Na sequência durante a Segunda Guerra Mundial apresentada na versão "Director's Cut", Rachel vê Connor voltar à vida após ser metralhado por um soldado nazista. Disfarçando, Connor diz para a pequena Rachel: "It’s a kind of magic!" ("É uma espécie de mágica"). Na verdade, a cena foi gravada muito tempo após a estréia de "Highlander" nos cinemas americanos, e "A Kind of Magic" é o nome do álbum do grupo Queen que contém as músicas feitas especialmente para o filme, e também nome de uma das músicas da trilha sonora.

A sequência durante a Segunda Guerra Mundial estava prevista no roteiro original, mas foi cortada durante a produção por questões financeiras. Os produtores e diretores mais tarde usaram dinheiro do próprio bolso para gravar a sequência, acreditando que ela seria fundamental para a compreensão da história, e incluíram-na em versões posteriores do filme.

Para diminuir os custos de produção da sequência sobre a Segunda Guerra, o soldado nazista foi interpretado pelo filho de um assistente de direção, que nem era ator, e seu nome nem consta dos créditos do filme.

Apesar de os letreiros finais do filme dizerem que a trilha sonora já estaria à venda em discos e fitas K7, produzidos pela gravadora EMI, nunca houve o lançamento oficial desta trilha. Algumas músicas podem ser encontradas, em versão ligeiramente diferente, no álbum "A Kind of Magic" do grupo Queen, e outras podem ser encontradas no CD "Highlander: The Original Scores", que reúne as músicas incidentais dos três primeiros filmes.

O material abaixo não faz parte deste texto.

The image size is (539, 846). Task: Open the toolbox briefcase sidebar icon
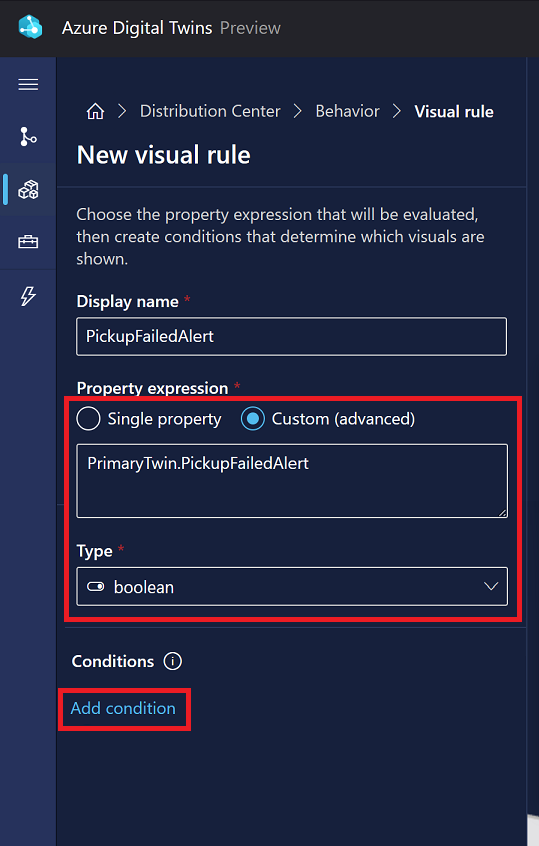(28, 242)
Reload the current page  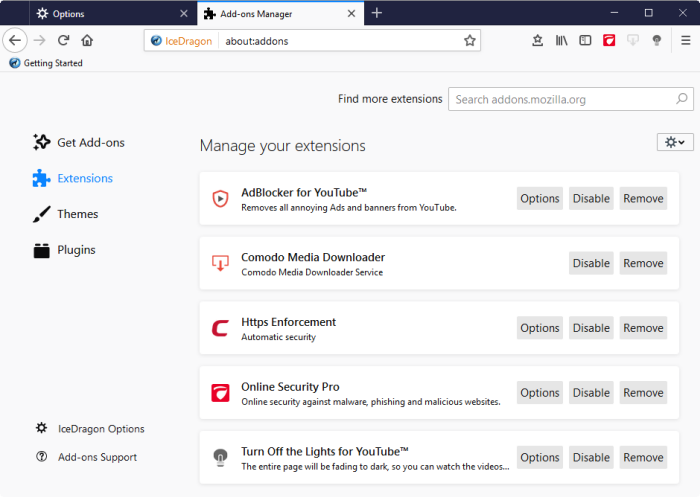coord(63,40)
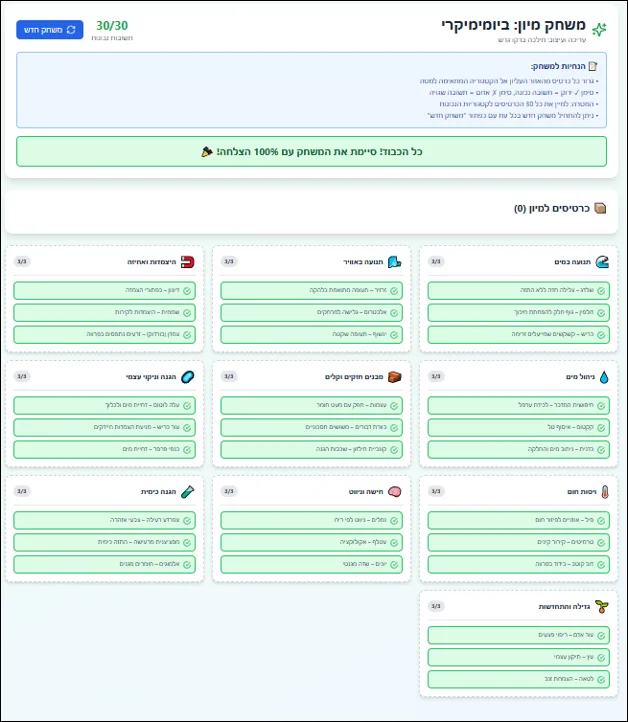Click the 3/3 badge of תנועה באוויר
Image resolution: width=628 pixels, height=722 pixels.
click(x=229, y=262)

O diretor Russell Mulcahy, que já havia trabalhado em videoclipes do Queen, convidou a banda para gravar uma das canções para a trilha sonora mas, quando o grupo viu as primeiras cenas do filme, decidiu gravar pelo menos meia dúzia de músicas inéditas e exclusivas, baseadas na saga dos Imortais. A empolgação foi tamanha que a banda já começou a rascunhar as canções no banco de trás do carro, antes mesmo de sair do estacionamento do estúdio. Além de escrever as canções, o grupo compôs ainda algumas músicas instrumentais. Os produtores do filme, Peter Davis e Bill Panzer, ouviram e adoraram as gravações, mas a banda não estava satisfeita e queria ainda mais, a ponto de entrar sorrateiramente no estúdio na mesma noite para refazer tudo. Quando depois produziu o álbum "A Kind of Magic", com novas versões das músicas, a banda acrescentou voz às composições instrumentais, portanto foram feitas ao todo oito canções para o filme, até hoje entre as melhores músicas que o Queen já gravou.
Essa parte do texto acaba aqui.